* Your instructions *
The records, repeated exactly and in full, are the expected answer.

* Input *
..............................
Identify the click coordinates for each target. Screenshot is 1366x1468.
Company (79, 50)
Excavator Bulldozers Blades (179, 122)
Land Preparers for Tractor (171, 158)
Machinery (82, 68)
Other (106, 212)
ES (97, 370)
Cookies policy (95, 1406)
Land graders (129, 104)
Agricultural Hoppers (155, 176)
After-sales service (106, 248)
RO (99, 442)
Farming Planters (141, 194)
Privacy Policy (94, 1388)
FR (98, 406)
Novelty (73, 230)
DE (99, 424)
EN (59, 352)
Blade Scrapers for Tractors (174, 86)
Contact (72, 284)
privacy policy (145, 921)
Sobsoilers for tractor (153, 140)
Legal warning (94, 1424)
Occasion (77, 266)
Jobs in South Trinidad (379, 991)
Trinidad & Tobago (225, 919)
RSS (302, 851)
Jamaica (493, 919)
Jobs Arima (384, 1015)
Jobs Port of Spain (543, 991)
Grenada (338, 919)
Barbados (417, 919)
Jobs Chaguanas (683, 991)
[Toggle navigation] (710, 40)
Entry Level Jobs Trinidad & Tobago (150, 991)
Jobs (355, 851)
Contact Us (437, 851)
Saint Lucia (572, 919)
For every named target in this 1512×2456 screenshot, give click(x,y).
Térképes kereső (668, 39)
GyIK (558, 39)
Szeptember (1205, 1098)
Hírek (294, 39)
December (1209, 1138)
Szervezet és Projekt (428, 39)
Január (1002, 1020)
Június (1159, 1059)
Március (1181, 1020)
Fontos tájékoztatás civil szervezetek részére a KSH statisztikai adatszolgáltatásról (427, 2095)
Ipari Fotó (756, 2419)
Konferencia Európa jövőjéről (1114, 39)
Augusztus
..............................
* Exercise answer *
Identify the click coordinates for each target. Screenshot is 1366x1468.
Company (79, 50)
Excavator Bulldozers Blades (179, 122)
Land Preparers for Tractor (171, 158)
Machinery (82, 68)
Other (106, 212)
ES (97, 370)
Cookies policy (95, 1406)
Land graders (129, 104)
Agricultural Hoppers (155, 176)
After-sales service (106, 248)
RO (99, 442)
Farming Planters (141, 194)
Privacy Policy (94, 1388)
FR (98, 406)
Novelty (73, 230)
DE (99, 424)
EN (59, 352)
Blade Scrapers for Tractors (174, 86)
Contact (72, 284)
privacy policy (145, 921)
Sobsoilers for tractor (153, 140)
Legal warning (94, 1424)
Occasion (77, 266)
Jobs in South Trinidad (379, 991)
Trinidad & Tobago (225, 919)
RSS (302, 851)
Jamaica (493, 919)
Jobs Arima (384, 1015)
Jobs Port of Spain (543, 991)
Grenada (338, 919)
Barbados (417, 919)
Jobs Chaguanas (683, 991)
[Toggle navigation] (710, 40)
Entry Level Jobs Trinidad & Tobago (150, 991)
Jobs (355, 851)
Contact Us (437, 851)
Saint Lucia (572, 919)
For every named target in this 1512×2456 screenshot, give click(x,y).
Térképes kereső (668, 39)
GyIK (558, 39)
Szeptember (1205, 1098)
Hírek (294, 39)
December (1209, 1138)
Szervezet és Projekt (428, 39)
Január (1002, 1020)
Június (1159, 1059)
Március (1181, 1020)
Fontos tájékoztatás civil szervezetek részére a KSH statisztikai adatszolgáltatásról (427, 2095)
Ipari Fotó (756, 2419)
Konferencia Európa jövőjéről (1114, 39)
Augusztus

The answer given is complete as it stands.